Some bloggers tested Pigz’s compression performance on home PC platforms such as the I7 4790K, and the speed was not very high, but the improvement was much more noticeable in the data we verified on real machines. Through the test, its compression time execution speed is only 1.768s, giving full play to the performance of our platform physical machine. The User time (the sum of CPU time) is 1M30.569s, which is almost the same as the speed of the previous gZIP single-thread method. The compression rate of 2.5488 is almost the same as normal use of TAR-CZF.

ISA-L Acceleration Version

Isa-l ISA set of open source libraries that accelerate algorithm execution on the IA architecture to address the computing needs of storage systems. Isa-l uses the BSD-3-clause License, so it can be used commercially.

If you have used Storage Performance Development Kit (SPDK) or Data Plane Development Kit (DPDK), you should have heard of ISA-L. The former uses the CRC part of ISA-L. The latter uses its compression optimization. Isa-l uses efficient SIMD (Single Instruction, Multiple Data) instructions and special instructions to maximize the use of CPU microarchitecture to speed up the calculation process of storage algorithms. Isa-l’s underlying functions are written in manual assembly code and have been tuned in many details (ARM platforms are now often considered, and some of the instructions mentioned in this article are not well or even supported on these platforms).

The isA-L compression algorithm is mainly optimized by CRC, DEFLATE and Huffman encoding, and the official data indicates that ISA-L is 5 times faster than Zlib-1.

For example, CRC implemented by many underlying open source storage software uses look-up table method. A table of CRC values is stored or generated in the code, and then the values are queried during calculation. The assembly code of ISA-L contains the no-carry multiplication instruction PCLMULQDQ to perform no-carry multiplication on two 64-bit digits. Maximize the throughput of Intel PCLMULQDQ instructions to optimize CRC performance. Better yet, if the CPU supports AVX-512, other optimization instruction sets such as VPCLMULQDQ (PCLMULQDQ implemented in the 512 bit version of EVEX encoding) can be used (see appendix for ways to see if this is supported).

Note: Snapshots are taken from crC32_IEEE_BY16_10.ASM

use

Isa-l supports the compression optimization level of [0,3], and 3 is the version with the largest compression ratio. Overall, we use the largest compression ratio, although the compression ratio of 2.346 is slightly lower than gzip, but the impact is not significant. In the V2.27 version released in June 2019, ISA-L added the Feature of multi-threading, so in the subsequent test, we adopted the parameter of multi-threading concurrency, and the effect was significantly improved.

Since the system we build the machine is Centos7, we need to compile the dependence of ISA-L, such as NASM library, so the installation and configuration will be complicated. Isa-l supports a variety of optimization parameters, such as IGZIP_HIST_SIZE (increase the sliding window during compression). LONGER_HUFFTABLES, the larger Huffman encoding table, these compilation parameters will also greatly improve the library.

The compression time

Real 0m1.372s user 0m5.512s sys 0m1.791sCopy the code

After the test, the effect is quite amazing, which is the fastest in the current comparison scheme, saving 98.09% in time.
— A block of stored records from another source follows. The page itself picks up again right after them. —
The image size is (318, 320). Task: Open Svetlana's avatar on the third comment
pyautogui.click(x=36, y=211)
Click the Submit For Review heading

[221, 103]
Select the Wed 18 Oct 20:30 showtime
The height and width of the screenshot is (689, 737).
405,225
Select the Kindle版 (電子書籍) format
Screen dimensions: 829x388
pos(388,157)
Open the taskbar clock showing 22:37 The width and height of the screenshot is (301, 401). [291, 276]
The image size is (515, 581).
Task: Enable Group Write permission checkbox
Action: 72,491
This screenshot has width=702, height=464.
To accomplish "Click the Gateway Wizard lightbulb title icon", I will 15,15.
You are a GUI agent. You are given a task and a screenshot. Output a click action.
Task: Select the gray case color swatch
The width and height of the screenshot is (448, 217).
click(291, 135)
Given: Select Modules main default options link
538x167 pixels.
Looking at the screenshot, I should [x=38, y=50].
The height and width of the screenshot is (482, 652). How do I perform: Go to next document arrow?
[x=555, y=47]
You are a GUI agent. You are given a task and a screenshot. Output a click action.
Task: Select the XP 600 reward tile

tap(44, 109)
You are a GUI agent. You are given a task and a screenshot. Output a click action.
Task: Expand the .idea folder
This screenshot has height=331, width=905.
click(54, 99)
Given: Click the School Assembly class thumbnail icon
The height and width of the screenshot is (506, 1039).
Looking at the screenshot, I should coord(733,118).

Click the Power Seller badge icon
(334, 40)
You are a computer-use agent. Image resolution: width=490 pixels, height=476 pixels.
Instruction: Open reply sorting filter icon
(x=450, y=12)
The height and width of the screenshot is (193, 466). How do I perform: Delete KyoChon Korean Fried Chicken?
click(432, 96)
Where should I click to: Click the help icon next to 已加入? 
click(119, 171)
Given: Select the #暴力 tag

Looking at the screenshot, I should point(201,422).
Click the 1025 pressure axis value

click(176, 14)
Because it is compatible with gzip, you can also use the tar -xf command to decompress the file. In the subsequent decompression test, we still used the isA-L decompression method.

Pzstd

Through Pigz’s tests, we wondered if an algorithm as good as Zstd could support parallelism, and we were pleasantly surprised to find a treasure trove in the official Repo.

Pzstd is a parallel version of Zstandard implemented in C++11 (Zstd has since added multithreading support), similar to Pigz’s tools. It provides compression and decompression capabilities compatible with the Zstandard format and can utilize multiple CPU cores. It divides the input into blocks of equal size and compresses each block independently into a Zstandard frame. These frames are then joined together to produce the final compressed output. Pzstd also supports parallel decompression of files. When decompressing files compressed using Zstandard, PZstandard performs IO in one thread and decompresses in another.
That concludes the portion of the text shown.